* **EXERCISE INPUT**
— START —
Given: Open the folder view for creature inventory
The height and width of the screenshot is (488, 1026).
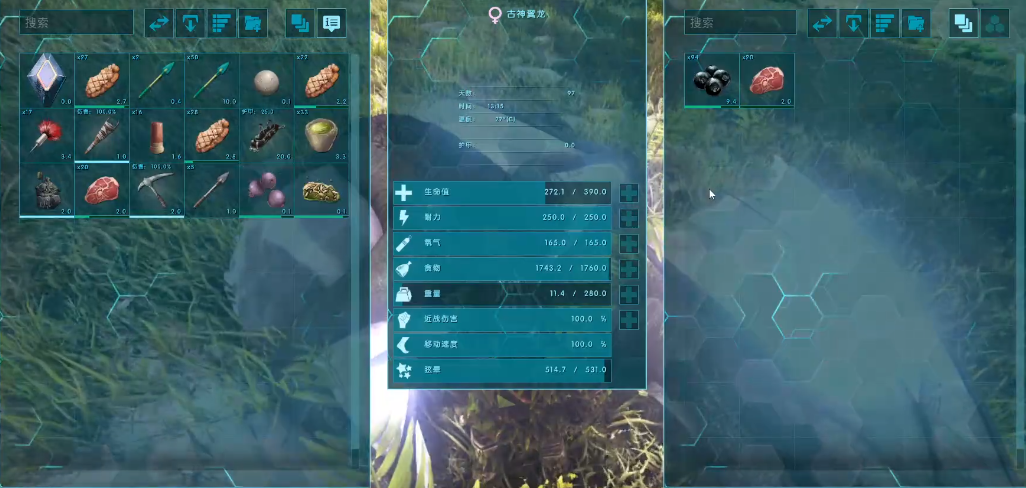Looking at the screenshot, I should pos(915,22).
— END —
— START —
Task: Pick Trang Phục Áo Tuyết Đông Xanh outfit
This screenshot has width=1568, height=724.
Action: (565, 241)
— END —
— START —
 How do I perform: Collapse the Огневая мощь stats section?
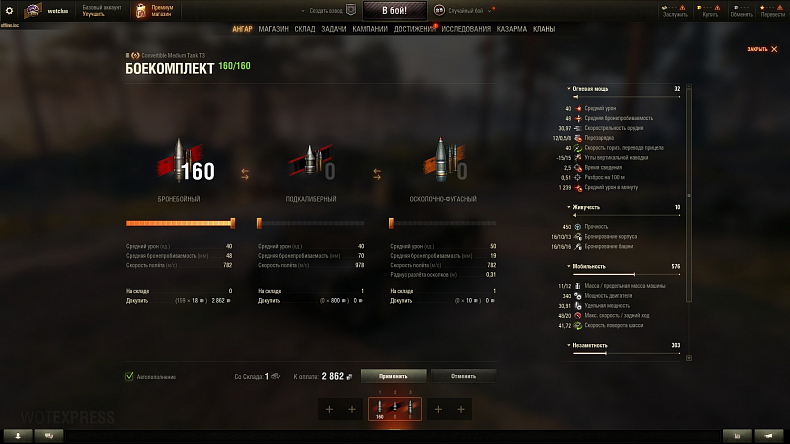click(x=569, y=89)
— END —
* **SHORT TASK**
Render the part that opens with the line containing "Given: Open the" and closes with the line containing "Looking at the" as a two-column CSV with the header instruction,response. Put the text in the instruction field and its answer in the response field, quote each field, replace line breaks with spaces, and leave the pictures out.

* **THE RESULT**
instruction,response
"Given: Open the folder view for creature inventory The height and width of the screenshot is (488, 1026).","Looking at the screenshot, I should pos(915,22)."